If you follow Oceana’s Save the Oceans, Feed the World campaign you’ve probably heard of Oceana’s recent unique culinary event through widespread media coverage, including Food & Wine, The Associated Press, The Huffington Post and more. At the day-long event held at the Basque Culinary Center in picturesque San Sebastian, Spain, 19 globally-acclaimed chefs pledged to support Oceana’s campaign to Save the Oceans and Feed the World, which aims to rebuild ocean abundance not only to foster biodiversity, but to also feed people into the future.
Recently, The Telegraph became another outlet that covered the event through food writer Xanthe Clay’s article, “No cod, no haddock - what fish can we eat with a clean conscience?” Clay, who attended the event, uses it as a vehicle to discuss sustainable seafood and adjusting seafood preferences towards traditionally less appealing fish — like anchovies and sardines. Clay goes onto unpack Oceana’s Save the Oceans, Feed the World campaign in her article, and begs the question that many may be wondering about Oceana’s campaign: Why does it make sense to save fish in order to eat them?
The answer, as Clay goes on to describe, is actually simple: By sustainably managing fisheries and restoring them back to their full abundance, the oceans carry the potential to feed nearly a billion people a healthy seafood meal every day. With the global population expected to grow to 9 billion people by 2050 and the planet needing to produce 70 percent more food to meet the coming hunger needs, according to the United Nations Food and Agriculture Organization, the need for an environmentally and sustainable protein source, like seafood, is more apparent than ever before.
The humble, unassuming forage fish, like herring, smelt, anchovies and more can meet this need. Unfortunately, these small fish often end ground up as fish meal used to feed aquaculture or livestock, rather than being used to feed millions of people a protein-packed, healthy Omega-3 meal every day. But with shifts in both fisheries management and dietary preferences, more and more of these forage fish can start appearing on dinner plates around the world.

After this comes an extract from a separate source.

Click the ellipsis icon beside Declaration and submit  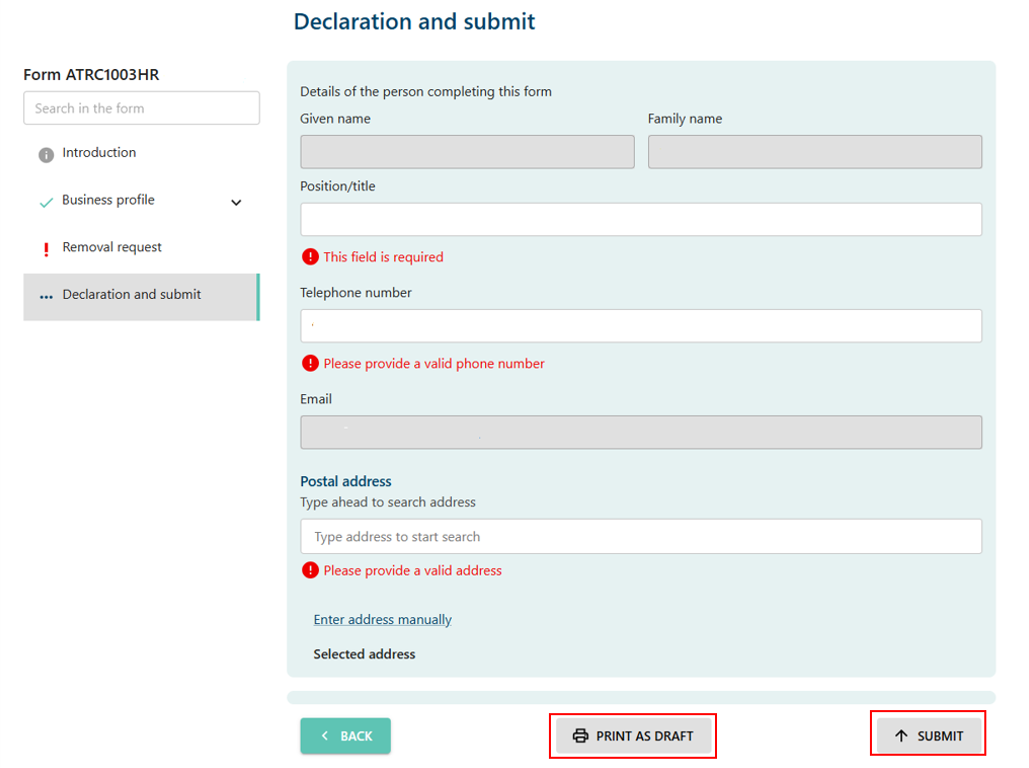46,296
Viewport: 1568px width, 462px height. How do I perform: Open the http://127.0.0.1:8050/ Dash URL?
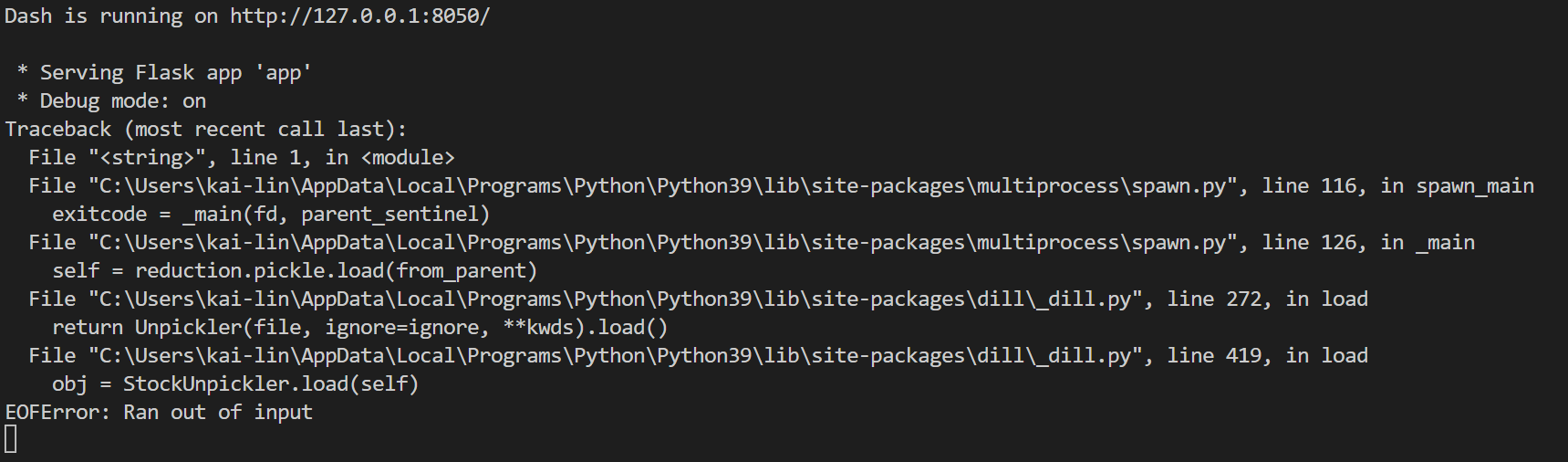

And that’s exactly why Oceana’s recent event in Spain was so important to this campaign and building a movement to shift people’s seafood preferences: With 19 of the world top chefs voicing their support to serve small forage fish on World Ocean’s Day, the chefs are sending a global message to consumers about the importance and value of these tiny fish. Articles like Clay’s in the Telegraph and the efforts from these chefs mark significant milestones for Oceana’s campaign to Save the Oceans, Feed the World and advocate for tiny forage fish as the true perfect protein.